_Recorded information_

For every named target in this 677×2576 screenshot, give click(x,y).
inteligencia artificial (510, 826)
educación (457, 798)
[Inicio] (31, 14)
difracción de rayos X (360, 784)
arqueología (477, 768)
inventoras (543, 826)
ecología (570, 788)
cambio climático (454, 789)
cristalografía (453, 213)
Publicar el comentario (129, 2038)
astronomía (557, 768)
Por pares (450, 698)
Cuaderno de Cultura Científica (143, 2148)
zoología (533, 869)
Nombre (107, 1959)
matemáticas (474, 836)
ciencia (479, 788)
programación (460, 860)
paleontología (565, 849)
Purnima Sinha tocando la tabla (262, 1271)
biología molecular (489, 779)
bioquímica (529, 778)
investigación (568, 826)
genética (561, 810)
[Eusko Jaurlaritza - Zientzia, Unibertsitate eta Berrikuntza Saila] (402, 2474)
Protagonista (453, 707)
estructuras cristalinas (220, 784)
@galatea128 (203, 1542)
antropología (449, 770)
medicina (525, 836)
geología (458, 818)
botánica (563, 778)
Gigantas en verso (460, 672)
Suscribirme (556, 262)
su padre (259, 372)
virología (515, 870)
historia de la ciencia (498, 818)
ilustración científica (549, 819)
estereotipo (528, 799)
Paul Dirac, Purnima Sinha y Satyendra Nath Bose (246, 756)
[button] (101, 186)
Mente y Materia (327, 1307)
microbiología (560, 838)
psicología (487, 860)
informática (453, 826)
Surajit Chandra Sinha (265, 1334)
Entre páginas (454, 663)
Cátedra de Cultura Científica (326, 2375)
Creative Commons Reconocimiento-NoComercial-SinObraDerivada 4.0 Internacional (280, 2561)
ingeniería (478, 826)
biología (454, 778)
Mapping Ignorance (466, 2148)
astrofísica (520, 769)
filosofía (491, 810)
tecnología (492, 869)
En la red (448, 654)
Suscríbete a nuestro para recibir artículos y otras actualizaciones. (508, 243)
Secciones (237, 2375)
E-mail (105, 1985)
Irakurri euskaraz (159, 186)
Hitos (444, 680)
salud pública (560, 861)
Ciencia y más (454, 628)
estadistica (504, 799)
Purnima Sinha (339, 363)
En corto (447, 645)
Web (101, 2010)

_Exercise description_
Copy every entry exactly, missing none.

_Your solution_
For every named target in this 677×2576 screenshot, give click(x,y).
inteligencia artificial (510, 826)
educación (457, 798)
[Inicio] (31, 14)
difracción de rayos X (360, 784)
arqueología (477, 768)
inventoras (543, 826)
ecología (570, 788)
cambio climático (454, 789)
cristalografía (453, 213)
Publicar el comentario (129, 2038)
astronomía (557, 768)
Por pares (450, 698)
Cuaderno de Cultura Científica (143, 2148)
zoología (533, 869)
Nombre (107, 1959)
matemáticas (474, 836)
ciencia (479, 788)
programación (460, 860)
paleontología (565, 849)
Purnima Sinha tocando la tabla (262, 1271)
biología molecular (489, 779)
bioquímica (529, 778)
investigación (568, 826)
genética (561, 810)
[Eusko Jaurlaritza - Zientzia, Unibertsitate eta Berrikuntza Saila] (402, 2474)
Protagonista (453, 707)
estructuras cristalinas (220, 784)
@galatea128 (203, 1542)
antropología (449, 770)
medicina (525, 836)
geología (458, 818)
botánica (563, 778)
Gigantas en verso (460, 672)
Suscribirme (556, 262)
su padre (259, 372)
virología (515, 870)
historia de la ciencia (498, 818)
ilustración científica (549, 819)
estereotipo (528, 799)
Paul Dirac, Purnima Sinha y Satyendra Nath Bose (246, 756)
[button] (101, 186)
Mente y Materia (327, 1307)
microbiología (560, 838)
psicología (487, 860)
informática (453, 826)
Surajit Chandra Sinha (265, 1334)
Entre páginas (454, 663)
Cátedra de Cultura Científica (326, 2375)
Creative Commons Reconocimiento-NoComercial-SinObraDerivada 4.0 Internacional (280, 2561)
ingeniería (478, 826)
biología (454, 778)
Mapping Ignorance (466, 2148)
astrofísica (520, 769)
filosofía (491, 810)
tecnología (492, 869)
En la red (448, 654)
Suscríbete a nuestro para recibir artículos y otras actualizaciones. (508, 243)
Secciones (237, 2375)
E-mail (105, 1985)
Irakurri euskaraz (159, 186)
Hitos (444, 680)
salud pública (560, 861)
Ciencia y más (454, 628)
estadistica (504, 799)
Purnima Sinha (339, 363)
En corto (447, 645)
Web (101, 2010)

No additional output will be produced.